Diversifying traditional 60/40 portfolios: Senior Loans

Diversifying 60/40 portfolios Senior Loans
Key Takeaways
1

Current 10-year long-term capital market return assumptions for senior loans are at 9.3%, higher than most major equity asset classes*

2

Leveraging the Invesco Vision portfolio analytics platform, expected long-term volatility of the asset class is 4.3%, lower than global high yield bonds at 6.2%*

 

3

Senior loans can both increase returns and reduce risk for traditional fixed income and balanced portfolios, increasing portfolio risk-adjusted returns.

*Source: 2023 Long Term Capital Market Assumptions, data as of December 31, 2022.

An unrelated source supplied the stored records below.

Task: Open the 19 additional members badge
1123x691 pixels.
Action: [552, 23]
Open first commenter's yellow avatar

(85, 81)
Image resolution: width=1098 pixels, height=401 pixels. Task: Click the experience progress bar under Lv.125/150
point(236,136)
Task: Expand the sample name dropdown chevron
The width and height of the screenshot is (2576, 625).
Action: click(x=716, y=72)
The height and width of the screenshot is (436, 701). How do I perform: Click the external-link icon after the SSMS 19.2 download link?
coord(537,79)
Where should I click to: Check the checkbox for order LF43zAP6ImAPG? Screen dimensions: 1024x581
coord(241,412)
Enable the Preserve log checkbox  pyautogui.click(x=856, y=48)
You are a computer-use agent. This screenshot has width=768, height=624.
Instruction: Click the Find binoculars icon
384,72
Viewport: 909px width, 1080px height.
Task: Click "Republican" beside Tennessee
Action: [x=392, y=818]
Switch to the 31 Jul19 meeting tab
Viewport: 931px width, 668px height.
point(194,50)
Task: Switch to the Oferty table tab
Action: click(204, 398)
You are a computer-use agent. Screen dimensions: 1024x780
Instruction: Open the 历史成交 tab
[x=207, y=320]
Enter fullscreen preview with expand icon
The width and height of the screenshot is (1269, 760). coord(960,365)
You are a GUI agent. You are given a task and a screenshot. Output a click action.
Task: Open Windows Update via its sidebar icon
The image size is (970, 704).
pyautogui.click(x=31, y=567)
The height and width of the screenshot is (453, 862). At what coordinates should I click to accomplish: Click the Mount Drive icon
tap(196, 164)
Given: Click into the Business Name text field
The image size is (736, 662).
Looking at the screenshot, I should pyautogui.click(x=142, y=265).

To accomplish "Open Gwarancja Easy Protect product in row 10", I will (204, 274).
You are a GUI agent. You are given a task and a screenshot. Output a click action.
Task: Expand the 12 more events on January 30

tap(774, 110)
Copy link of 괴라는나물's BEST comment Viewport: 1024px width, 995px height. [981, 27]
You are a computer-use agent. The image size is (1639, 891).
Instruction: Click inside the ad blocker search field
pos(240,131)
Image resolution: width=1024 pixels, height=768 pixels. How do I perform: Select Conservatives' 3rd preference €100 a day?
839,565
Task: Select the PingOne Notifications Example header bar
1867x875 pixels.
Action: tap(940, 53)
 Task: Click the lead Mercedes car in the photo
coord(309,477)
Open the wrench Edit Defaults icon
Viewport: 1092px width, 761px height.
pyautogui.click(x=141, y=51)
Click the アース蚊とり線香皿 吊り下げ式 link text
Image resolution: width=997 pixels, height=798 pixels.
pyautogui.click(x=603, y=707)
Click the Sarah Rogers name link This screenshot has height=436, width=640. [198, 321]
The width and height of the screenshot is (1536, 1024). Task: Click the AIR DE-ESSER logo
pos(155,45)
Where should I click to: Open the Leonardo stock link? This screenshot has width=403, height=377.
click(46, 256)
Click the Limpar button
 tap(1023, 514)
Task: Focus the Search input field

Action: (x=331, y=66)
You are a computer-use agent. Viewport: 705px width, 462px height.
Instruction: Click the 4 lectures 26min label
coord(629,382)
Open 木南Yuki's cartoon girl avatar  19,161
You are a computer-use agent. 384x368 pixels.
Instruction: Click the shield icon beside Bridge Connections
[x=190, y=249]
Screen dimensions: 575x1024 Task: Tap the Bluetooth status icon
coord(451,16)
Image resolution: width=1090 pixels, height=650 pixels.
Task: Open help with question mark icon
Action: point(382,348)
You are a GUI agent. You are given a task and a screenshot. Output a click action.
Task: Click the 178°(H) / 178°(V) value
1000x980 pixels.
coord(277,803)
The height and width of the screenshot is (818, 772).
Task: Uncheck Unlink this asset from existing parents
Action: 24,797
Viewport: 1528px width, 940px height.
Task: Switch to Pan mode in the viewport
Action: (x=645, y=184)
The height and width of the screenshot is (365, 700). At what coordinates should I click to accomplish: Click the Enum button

This is the second of a four-part blog series on diversifying 60/40 portfolios in the current macroeconomic environment. Traditional 60/40 portfolios are no longer delivering the returns investors were used to over the last decade. Our first blog covered how rising interest rates have created long-term opportunities for investors to deploy public and private credit in 60/40 portfolios. In this second blog we cover the opportunities that exist in senior loans. In subsequent blogs we will delve deeper into the other types of fixed income we believe offer good diversification options, namely core fixed income and emerging market debt.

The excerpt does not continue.